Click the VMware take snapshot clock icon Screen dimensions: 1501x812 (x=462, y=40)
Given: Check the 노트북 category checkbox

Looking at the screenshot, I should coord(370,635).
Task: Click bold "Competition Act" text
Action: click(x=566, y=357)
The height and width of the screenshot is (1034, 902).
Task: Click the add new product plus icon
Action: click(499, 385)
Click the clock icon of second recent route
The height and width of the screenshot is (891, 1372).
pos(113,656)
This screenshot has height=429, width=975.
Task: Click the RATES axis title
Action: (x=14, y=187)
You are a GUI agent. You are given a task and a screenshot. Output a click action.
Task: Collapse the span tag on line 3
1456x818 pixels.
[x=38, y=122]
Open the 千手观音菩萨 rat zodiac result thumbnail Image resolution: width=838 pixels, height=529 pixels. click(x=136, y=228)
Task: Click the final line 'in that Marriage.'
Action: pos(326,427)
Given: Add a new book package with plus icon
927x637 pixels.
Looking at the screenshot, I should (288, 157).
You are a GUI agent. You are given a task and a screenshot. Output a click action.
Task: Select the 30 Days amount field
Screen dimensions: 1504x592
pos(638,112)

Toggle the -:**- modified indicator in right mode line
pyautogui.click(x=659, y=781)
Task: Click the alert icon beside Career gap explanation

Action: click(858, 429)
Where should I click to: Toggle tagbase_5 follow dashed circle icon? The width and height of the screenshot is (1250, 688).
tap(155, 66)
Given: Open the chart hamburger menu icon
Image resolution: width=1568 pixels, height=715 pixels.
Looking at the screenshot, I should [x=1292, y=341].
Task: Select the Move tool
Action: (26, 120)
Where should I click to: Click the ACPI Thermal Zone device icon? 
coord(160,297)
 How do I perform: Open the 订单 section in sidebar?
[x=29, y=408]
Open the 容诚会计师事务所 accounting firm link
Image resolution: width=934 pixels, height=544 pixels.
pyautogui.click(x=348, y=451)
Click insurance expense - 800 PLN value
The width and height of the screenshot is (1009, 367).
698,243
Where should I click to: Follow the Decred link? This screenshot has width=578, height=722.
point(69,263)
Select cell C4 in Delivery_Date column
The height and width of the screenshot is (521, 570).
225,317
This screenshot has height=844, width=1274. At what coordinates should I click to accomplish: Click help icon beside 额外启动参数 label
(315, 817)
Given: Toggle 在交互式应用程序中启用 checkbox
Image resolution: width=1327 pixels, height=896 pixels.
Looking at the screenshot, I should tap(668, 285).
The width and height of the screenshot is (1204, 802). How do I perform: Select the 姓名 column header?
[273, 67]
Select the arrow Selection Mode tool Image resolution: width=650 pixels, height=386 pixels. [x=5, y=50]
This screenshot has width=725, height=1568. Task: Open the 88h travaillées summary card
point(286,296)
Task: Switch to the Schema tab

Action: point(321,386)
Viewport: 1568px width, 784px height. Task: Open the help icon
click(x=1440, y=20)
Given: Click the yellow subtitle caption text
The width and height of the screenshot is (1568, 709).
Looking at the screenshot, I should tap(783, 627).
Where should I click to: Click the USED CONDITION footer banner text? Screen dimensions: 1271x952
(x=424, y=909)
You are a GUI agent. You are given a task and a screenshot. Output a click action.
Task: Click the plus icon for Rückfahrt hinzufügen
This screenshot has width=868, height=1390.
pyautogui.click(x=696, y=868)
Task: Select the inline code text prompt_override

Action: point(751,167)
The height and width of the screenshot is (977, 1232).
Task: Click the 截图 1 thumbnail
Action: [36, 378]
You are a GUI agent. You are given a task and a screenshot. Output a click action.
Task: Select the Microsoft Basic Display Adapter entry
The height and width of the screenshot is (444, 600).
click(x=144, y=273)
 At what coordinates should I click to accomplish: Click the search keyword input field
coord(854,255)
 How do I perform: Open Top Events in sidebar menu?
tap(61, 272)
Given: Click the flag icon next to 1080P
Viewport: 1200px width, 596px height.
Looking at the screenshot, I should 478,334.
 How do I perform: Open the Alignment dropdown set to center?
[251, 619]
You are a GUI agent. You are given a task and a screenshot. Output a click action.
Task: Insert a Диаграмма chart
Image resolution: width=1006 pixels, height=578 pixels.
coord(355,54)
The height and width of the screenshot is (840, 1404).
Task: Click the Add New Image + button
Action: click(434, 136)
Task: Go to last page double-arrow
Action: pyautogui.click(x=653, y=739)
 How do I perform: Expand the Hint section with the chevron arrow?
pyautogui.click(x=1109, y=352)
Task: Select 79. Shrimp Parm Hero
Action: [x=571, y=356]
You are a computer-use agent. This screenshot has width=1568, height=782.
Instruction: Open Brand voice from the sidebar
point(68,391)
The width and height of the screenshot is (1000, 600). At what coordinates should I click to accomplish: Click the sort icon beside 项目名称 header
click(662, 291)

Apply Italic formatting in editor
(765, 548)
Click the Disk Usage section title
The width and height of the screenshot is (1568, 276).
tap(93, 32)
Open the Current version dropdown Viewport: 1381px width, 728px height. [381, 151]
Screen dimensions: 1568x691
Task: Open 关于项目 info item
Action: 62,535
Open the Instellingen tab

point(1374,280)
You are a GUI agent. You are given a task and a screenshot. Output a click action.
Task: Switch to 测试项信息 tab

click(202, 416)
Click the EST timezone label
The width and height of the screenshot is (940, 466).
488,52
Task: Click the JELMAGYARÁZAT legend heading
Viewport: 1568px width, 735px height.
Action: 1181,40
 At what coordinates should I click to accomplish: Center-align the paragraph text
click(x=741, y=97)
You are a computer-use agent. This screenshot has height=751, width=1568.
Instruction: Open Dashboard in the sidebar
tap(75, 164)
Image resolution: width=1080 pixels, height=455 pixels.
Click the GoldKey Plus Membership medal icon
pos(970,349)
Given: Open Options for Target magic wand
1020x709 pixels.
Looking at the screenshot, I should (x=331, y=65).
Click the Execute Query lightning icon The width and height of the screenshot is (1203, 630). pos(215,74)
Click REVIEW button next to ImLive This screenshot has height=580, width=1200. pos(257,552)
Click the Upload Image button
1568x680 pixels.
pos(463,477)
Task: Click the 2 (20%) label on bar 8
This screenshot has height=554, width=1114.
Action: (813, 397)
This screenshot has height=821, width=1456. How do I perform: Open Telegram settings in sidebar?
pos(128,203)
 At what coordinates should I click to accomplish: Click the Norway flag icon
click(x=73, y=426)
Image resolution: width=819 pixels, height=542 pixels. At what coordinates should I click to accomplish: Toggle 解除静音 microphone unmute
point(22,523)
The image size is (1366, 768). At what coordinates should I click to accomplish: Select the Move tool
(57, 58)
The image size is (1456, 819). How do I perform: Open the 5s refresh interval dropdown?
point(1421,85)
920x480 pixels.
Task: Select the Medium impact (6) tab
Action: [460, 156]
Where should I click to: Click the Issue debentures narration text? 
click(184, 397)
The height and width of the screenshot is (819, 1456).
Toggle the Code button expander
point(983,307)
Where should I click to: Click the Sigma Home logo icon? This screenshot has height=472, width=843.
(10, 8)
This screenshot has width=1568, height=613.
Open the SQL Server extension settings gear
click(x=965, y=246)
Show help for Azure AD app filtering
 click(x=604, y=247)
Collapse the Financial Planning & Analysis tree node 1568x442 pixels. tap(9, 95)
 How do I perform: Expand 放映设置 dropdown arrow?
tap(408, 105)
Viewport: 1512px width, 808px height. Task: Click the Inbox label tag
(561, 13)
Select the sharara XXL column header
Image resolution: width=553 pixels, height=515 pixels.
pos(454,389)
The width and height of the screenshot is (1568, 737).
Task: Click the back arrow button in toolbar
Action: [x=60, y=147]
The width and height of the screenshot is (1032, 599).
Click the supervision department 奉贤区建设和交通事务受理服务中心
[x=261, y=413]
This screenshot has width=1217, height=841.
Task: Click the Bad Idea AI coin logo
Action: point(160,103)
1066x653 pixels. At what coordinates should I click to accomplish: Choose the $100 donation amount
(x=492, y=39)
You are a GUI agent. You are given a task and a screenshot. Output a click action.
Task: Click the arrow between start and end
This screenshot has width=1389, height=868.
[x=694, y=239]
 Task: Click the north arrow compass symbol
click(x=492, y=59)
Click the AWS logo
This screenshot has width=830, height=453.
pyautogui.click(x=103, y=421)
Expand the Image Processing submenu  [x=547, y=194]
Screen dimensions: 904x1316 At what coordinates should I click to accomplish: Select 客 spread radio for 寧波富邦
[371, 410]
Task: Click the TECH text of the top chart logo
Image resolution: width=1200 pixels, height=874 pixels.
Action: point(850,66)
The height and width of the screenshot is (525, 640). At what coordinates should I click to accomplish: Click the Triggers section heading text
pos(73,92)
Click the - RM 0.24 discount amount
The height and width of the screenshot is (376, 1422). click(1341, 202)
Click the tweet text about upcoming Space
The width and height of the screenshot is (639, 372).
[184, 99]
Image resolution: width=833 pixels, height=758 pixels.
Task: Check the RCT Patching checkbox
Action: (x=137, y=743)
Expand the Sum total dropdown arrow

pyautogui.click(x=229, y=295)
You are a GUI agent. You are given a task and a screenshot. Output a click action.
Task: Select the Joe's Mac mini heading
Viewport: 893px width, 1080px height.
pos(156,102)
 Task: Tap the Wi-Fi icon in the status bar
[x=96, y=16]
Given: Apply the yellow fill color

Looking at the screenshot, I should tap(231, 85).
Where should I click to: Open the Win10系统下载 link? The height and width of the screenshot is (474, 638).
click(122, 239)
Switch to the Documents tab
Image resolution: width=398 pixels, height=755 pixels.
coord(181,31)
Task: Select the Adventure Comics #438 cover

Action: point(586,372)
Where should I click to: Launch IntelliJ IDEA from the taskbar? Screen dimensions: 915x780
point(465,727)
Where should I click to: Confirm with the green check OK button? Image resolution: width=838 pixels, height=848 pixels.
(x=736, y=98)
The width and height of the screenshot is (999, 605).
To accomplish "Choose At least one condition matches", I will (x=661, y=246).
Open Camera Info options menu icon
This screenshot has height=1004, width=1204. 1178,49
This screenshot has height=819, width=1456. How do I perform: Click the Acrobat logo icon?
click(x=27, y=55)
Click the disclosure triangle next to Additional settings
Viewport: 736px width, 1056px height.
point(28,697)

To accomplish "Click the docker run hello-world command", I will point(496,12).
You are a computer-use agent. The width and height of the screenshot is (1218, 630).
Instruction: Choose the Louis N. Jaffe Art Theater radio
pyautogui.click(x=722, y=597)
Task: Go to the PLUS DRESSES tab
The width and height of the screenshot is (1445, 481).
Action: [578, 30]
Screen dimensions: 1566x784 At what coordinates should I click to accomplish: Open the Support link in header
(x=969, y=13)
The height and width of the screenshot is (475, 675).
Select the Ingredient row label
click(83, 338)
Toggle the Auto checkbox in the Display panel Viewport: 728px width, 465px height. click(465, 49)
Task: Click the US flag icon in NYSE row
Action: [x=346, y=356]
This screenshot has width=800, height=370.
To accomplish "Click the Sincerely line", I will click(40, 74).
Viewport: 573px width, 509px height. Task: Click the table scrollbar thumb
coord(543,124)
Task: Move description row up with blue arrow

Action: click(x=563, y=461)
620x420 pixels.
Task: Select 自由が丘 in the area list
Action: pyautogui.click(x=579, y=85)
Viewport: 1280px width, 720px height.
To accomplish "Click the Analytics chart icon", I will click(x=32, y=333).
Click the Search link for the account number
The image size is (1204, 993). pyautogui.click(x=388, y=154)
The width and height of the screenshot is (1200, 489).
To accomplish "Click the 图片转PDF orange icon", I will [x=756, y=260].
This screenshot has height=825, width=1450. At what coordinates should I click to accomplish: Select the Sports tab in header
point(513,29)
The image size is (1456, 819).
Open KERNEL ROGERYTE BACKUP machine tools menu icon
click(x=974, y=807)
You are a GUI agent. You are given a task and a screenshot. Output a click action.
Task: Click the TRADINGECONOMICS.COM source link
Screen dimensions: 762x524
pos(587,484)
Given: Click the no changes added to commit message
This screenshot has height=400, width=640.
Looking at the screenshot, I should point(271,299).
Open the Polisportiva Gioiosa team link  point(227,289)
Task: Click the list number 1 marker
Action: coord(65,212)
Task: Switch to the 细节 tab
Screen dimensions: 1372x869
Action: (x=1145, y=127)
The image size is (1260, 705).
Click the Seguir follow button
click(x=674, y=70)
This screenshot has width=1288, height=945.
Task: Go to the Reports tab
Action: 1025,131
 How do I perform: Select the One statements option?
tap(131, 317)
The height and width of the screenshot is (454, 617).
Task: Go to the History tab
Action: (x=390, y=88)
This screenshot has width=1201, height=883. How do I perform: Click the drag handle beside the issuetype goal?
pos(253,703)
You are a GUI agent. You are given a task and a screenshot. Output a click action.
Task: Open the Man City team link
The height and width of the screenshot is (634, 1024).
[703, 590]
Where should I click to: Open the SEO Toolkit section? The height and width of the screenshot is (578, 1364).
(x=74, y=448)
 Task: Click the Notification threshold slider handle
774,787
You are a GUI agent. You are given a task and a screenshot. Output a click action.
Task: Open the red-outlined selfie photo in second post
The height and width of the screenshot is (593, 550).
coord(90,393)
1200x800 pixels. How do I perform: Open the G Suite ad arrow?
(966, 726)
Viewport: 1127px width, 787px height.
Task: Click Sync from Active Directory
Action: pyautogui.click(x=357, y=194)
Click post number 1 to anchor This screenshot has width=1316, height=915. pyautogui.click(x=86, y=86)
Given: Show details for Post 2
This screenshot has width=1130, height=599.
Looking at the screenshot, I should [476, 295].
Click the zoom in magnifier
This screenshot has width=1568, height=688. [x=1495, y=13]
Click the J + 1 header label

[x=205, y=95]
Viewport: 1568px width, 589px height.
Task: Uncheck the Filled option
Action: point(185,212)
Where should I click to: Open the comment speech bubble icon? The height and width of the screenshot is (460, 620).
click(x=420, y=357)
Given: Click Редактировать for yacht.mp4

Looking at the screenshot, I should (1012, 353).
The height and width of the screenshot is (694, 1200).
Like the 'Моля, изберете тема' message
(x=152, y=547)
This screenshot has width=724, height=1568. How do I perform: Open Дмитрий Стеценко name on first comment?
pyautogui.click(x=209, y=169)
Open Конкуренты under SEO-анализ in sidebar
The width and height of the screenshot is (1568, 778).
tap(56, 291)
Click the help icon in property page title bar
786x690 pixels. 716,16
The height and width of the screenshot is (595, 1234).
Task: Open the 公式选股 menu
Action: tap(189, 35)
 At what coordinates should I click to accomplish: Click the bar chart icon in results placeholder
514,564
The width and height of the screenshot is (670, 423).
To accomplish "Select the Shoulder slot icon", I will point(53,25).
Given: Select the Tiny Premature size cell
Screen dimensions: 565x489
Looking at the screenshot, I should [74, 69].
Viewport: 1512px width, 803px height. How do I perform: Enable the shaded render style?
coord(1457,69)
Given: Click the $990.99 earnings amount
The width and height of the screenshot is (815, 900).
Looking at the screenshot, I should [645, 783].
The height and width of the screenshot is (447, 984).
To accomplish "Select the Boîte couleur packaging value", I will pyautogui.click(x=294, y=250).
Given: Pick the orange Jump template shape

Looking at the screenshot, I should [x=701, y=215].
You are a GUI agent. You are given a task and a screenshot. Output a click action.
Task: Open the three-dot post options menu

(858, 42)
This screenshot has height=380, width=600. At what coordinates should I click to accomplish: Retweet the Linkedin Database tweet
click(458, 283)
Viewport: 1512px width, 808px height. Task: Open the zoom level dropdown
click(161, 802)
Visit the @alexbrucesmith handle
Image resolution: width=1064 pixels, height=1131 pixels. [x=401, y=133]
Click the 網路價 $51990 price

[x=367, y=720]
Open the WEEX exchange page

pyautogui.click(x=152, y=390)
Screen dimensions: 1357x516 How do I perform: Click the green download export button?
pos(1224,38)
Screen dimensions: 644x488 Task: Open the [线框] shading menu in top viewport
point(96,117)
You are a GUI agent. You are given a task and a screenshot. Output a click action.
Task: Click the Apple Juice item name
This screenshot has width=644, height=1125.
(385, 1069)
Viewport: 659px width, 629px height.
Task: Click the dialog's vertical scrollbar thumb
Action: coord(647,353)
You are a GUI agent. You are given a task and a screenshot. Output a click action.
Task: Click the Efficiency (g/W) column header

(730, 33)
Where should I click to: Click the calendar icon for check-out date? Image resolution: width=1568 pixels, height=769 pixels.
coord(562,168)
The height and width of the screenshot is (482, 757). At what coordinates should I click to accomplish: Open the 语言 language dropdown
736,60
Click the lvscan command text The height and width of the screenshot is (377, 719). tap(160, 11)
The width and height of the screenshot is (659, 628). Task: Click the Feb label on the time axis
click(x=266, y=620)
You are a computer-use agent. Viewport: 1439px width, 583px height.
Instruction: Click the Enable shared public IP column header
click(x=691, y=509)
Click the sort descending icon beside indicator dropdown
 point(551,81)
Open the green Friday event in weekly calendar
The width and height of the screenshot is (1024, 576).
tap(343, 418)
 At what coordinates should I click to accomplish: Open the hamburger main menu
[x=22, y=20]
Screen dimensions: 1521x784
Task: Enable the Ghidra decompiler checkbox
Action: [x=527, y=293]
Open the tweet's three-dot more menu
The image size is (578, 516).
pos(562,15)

#### [Task objective]
Please rewrite the lines that begin at the one containing "Click the EST timezone label" and stop after the one containing "tap(75, 164)", replacing "sidebar" with "side panel" and leaving everything else unchanged.

#### [Finished answer]
Click the EST timezone label
The width and height of the screenshot is (940, 466).
488,52
Task: Click the JELMAGYARÁZAT legend heading
Viewport: 1568px width, 735px height.
Action: 1181,40
 At what coordinates should I click to accomplish: Center-align the paragraph text
click(x=741, y=97)
You are a computer-use agent. This screenshot has height=751, width=1568.
Instruction: Open Dashboard in the side panel
tap(75, 164)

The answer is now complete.